Si nuestra respuesta fuese jocosa lamentarí­amos la precipitación de Pilato que, de puro nervioso, no tuvo la paciencia necesaria para escuchar una definición de la verdad -que él habí­a pedido a Jesús y que éste le hubiese dado, ahorrando muchas especulaciones a los filósofos sobre el concepto de «verdad»-, ¿qué es la verdad? (Jn 18,38). En realidad, aunque Jesús no era propenso a dar definiciones, en este terreno se manifestó con absoluta claridad, como consta a lo largo y ancho de todo el cuarto evangelio: Yo soy la verdad (Jn 14,6).

La verdad cristiana se halla, por tanto, inseparablemente unida a Jesús, a lo que él es y significa, a su vida, doctrina, conducta y suerte final, incluida la resurrección. La verdad cristiana se sitúa así­ en el plano o en el terreno de la revelación. De ahí­ que la verdad cristiana tenga una dimensión esencialmente personal y determinante de la vida, tanto por parte de su origen como por parte de su destino. Viene de una persona, viene incluso como persona, para encontrar a otra persona. La persona a la que se dirige, a la que viene, y viene y se dirige a todo el mundo sin excepción, no puede permanecer neutral ante ella; no puede eludir la responsabilidad ante la que es colocada: debe aceptarla o rechazarla, sabiendo que lo que se pone en juego es una determinada concepción y orientación de la vida; debe pronunciarse por esta verdad creadora de vida, de la vida auténtica, o decidirse a vivir en la mentira, necesariamente abocado a una muerte sin esperanza. Pero ante afirmaciones tan absolutas surge inevitablemente otro interrogante: ¿cómo puede una persona ser la verdad?, ¿por qué se autopresentó así­ Jesús?
El concepto de verdad, que habitualmente manejamos, el que tiene el mundo occidental, procede del mundo griego, que considera la verdad o lo verdadero como la realidad que puede ser asimilada, captada y apresada intelectualmente, como una realidad que puede ser conocida. Para el mundo semita, que es el mundo bí­blico, la verdad o lo verdadero, (= emet, lo llama el texto hebreo), es aquello en lo que se puede creer y de lo que uno puede fiarse, bien se trate de personas o de cosas; verdad o verdadero es aquello que ofrece seguridad y consistencia; aquello que, sometido a prueba, no falla ni defrauda la confianza que habí­amos puesto en ello; aquello, por tanto, en lo que alguien puede poner toda su confianza. Para describirlo, la Biblia hebrea utiliza la misma raí­z con la que designa la fe.

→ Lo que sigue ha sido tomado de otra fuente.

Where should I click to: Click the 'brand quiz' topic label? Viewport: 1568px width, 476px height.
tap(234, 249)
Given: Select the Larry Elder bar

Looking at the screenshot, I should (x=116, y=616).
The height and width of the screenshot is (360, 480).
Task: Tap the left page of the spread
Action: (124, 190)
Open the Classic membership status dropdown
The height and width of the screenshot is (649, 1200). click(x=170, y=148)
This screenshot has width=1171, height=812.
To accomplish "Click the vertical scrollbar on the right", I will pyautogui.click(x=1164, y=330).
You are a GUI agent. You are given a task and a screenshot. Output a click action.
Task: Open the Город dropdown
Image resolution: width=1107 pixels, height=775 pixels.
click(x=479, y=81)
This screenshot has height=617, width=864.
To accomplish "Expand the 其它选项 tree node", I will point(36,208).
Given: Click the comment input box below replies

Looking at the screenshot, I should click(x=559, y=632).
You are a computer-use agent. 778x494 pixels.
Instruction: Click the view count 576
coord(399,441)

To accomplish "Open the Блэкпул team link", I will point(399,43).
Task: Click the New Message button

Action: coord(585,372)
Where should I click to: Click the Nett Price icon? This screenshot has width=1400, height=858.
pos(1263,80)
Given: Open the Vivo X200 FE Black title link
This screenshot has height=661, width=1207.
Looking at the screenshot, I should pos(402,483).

La verdad o lo verdadero no es simple objeto de asentimiento interior, sino algo mucho más amplio que pertenece al terreno del compromiso personal, al terreno de la opción, de la aceptación, de la decisión. La verdad, más que conocida, es creí­da y esperada. Este es el concepto predominante de verdad en la Biblia, aunque, como es lógico, también encontremos en ella el concepto griego. (Así­ ocurre en Rom 1,18.25; la verdad de Dios es aquello que puede ser conocido sobre él, Rom 1,19; todo el contexto nos indica que en el pasaje citado no se trata de la realidad divina revelada en el evangelio y en Cristo, sino de la realidad divina tal como es conocida por la razón humana, al estilo griego).

La afirmación de Jesús: Yo soy la verdad, únicamente puede ser entendida teniendo como telón de fondo el concepto bí­blico-semí­tico de verdad. En cuanto designa lo que es absolutamente fiable, la roca inconmovible sobre la que puede ser construida la casa, la base sólida que nunca falla. La verdad es la misma realidad divina. Ahora bien: Jesús es el enviado divino, el revelador del mundo celeste, el aproximador de Dios. Su misma existencia terrena está determinada por la finalidad concreta de ser la verdad y testimoniarla. Porque él mismo es la verdad.

La verdad es la autorrevelación de Jesús, en cuanto que ella es la auténtica manifestación de Dios; la apertura salvadora de la realidad divina en Jesús y en sus palabras. Esta verdad divina es vida y creadora de vida. Cuando le es presentada al hombre se le impone ineludiblemente una opción: si opta por la verdad, entra en la atmósfera de la vida; si la rechaza, es que da preferencia a las tinieblas y a la muerte.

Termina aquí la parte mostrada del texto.